--- Data for the task Enclosed Below ---

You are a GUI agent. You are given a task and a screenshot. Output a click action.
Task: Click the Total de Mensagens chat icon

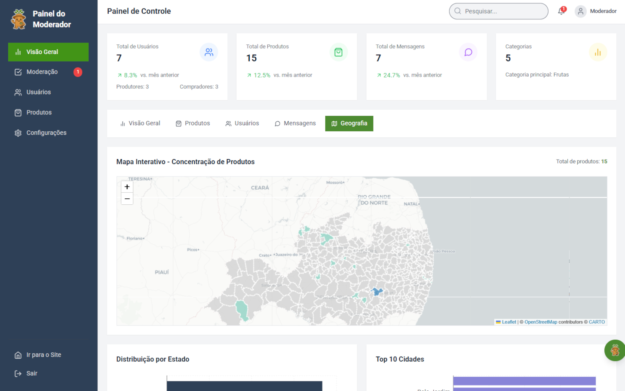click(468, 52)
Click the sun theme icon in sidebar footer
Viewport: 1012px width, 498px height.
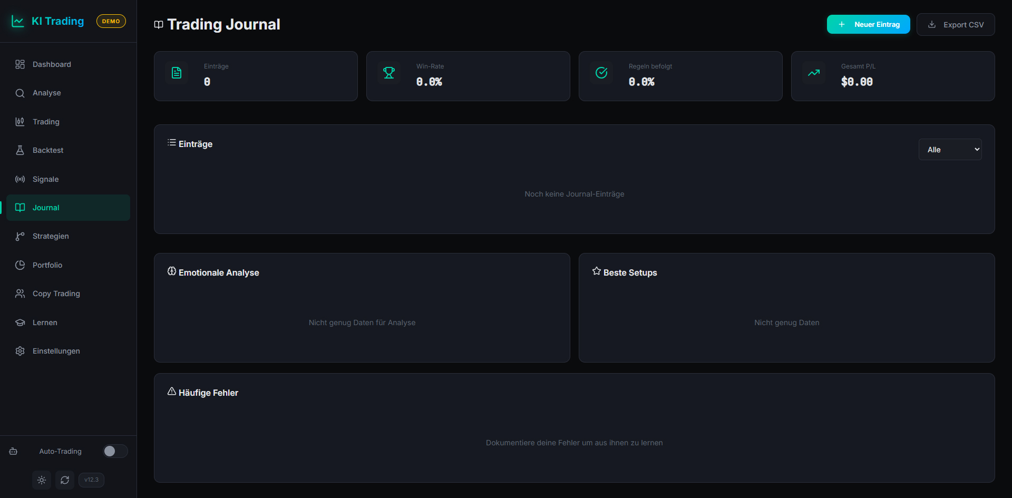[42, 480]
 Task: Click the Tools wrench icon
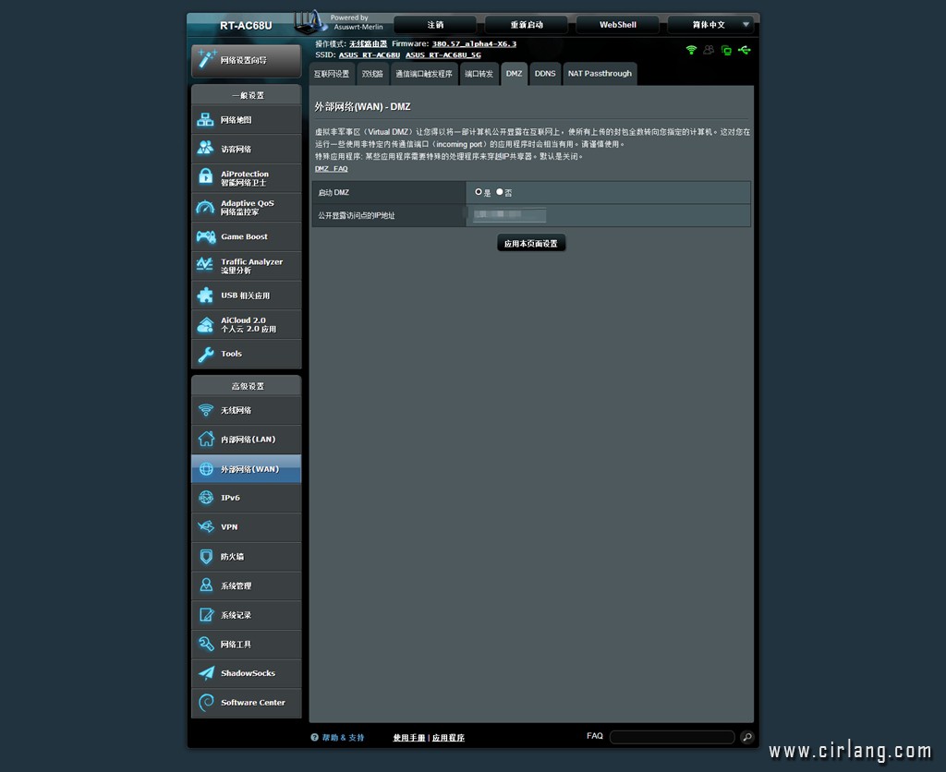pyautogui.click(x=205, y=354)
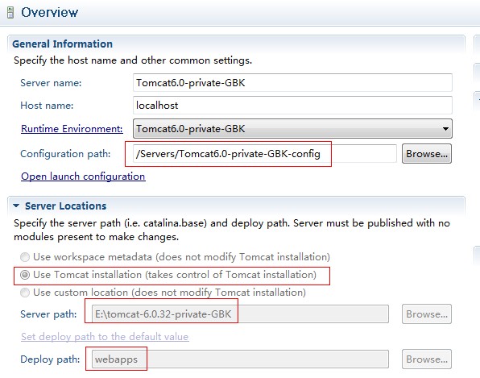Click Browse next to Configuration path
The width and height of the screenshot is (480, 378).
(427, 154)
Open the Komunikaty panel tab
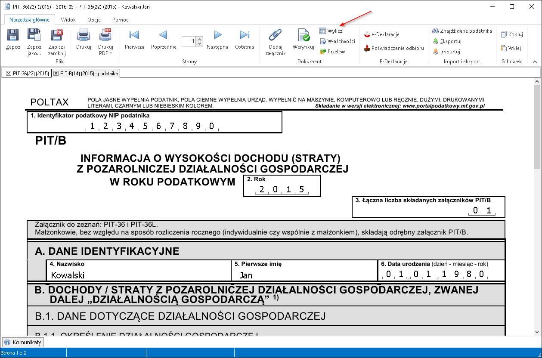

--- End of Enclosed Data for the task ---

Everything from the line with "Click the sun theme icon in sidebar footer" through the final line of the material is to be returned exactly, both ends included, apart from the pictures.

Click the sun theme icon in sidebar footer
Viewport: 1012px width, 498px height.
[42, 480]
 Task: Click the Tools wrench icon
pyautogui.click(x=205, y=354)
Click Browse next to Configuration path
The width and height of the screenshot is (480, 378).
(427, 154)
Open the Komunikaty panel tab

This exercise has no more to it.